The average precision for a single image is then calculated as:

```math
\text{Average Precision} = \frac{1}{\lvert \text{thresholds} \rvert} \sum_{t} \frac{\mathrm{TP}(t)}{\mathrm{TP}(t) + \mathrm{FP}(t) + \mathrm{FN}(t)}.
```

Finally, the competition metric score is the mean of the individual average precisions computed for each image in the test dataset.

## Dataset Description

This dataset comprises a large number of segmented nuclei images acquired under various conditions. Images vary by cell type, magnification, and imaging modality (brightfield vs. fluorescence), posing a significant challenge for algorithms to generalize across different conditions.

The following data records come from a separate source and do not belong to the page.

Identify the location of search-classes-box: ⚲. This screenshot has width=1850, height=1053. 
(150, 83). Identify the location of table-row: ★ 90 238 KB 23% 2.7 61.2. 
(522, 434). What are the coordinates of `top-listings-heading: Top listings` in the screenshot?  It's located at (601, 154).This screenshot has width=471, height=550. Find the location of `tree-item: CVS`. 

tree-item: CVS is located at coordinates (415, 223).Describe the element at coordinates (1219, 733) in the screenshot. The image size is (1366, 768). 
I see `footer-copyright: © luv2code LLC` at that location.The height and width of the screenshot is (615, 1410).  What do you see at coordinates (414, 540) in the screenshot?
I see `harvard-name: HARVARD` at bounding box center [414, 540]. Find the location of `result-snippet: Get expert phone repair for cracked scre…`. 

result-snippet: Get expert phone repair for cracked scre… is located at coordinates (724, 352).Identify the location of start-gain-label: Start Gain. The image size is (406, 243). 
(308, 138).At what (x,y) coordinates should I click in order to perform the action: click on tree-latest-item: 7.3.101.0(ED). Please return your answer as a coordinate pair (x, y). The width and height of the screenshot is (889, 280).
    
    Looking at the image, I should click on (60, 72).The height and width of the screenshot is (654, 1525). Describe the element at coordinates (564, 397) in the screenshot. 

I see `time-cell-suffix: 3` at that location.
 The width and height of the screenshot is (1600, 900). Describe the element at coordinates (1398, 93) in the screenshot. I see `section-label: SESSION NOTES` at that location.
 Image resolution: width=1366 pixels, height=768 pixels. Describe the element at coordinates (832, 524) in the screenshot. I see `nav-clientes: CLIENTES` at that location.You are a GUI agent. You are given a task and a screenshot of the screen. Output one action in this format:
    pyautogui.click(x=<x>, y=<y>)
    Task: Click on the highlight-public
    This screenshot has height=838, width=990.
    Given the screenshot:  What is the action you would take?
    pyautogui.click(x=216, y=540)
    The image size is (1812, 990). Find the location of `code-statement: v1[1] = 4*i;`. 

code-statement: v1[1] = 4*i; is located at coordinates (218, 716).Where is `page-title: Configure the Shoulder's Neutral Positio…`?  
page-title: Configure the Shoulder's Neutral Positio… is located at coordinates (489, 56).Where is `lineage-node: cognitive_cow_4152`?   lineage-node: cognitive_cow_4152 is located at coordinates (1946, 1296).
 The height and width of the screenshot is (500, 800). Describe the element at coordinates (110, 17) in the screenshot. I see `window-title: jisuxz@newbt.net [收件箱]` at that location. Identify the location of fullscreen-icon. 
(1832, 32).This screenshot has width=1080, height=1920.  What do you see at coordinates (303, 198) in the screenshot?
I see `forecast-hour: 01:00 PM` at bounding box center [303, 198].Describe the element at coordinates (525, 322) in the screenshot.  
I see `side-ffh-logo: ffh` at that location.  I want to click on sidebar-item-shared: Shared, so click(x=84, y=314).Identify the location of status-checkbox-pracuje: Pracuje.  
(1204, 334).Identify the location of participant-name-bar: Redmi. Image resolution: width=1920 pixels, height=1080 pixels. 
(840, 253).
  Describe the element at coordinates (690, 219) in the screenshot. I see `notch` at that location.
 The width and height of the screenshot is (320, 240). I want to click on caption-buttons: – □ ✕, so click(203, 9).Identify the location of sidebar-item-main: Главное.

Each image is represented by an associated `ImageId`. Files for a given image reside in a folder named after its `ImageId`. Within each folder, there are two subfolders:

- **images**: Contains the raw image file.
- **masks**: Contains the segmented masks, where each mask delineates a single nucleus. Note that:
  - Masks in the training set are provided, and each nucleus is given a unique integer label through connected-components analysis.
  - Masks do not overlap; no pixel belongs to two masks.

For the second stage, the dataset will include images from unseen experimental conditions. Some images in this stage will be ignored in scoring to prevent hand labeling, and submissions are required to be in run-length encoded format. Please refer to the evaluation page for submission details.

Data directories overview:
- `/stage1_train/*` - Training set images (includes images and annotated masks)
- `/stage1_test/*` - Test set images (images and annotated masks)

## Interface

The project leverages the provided `deepevolve_interface.py` to interact with the dataset and evaluation process.

## Initial Approach: Nucleus Detection with U-Net

### Methodology

The initial strategy employs a U-Net segmentation network to identify nuclei in microscopy images:

- **Preprocessing**:  
  - Resize raw images to 256×256 pixels.
  - Normalize images to have zero mean and unit variance.
  - Convert ground-truth masks into unique integer labels using connected-component analysis.

- **Training**:  
  - Use the Adam optimizer and train the network for up to 100 epochs.
  - Apply a soft Dice loss function.
  - Implement early stopping based on the validation Dice coefficient.

- **Inference**:  
  - The trained model outputs probability maps.
  - Threshold the probability maps at 0.5.
  - Extract connected components from the thresholded maps to obtain individual nucleus predictions.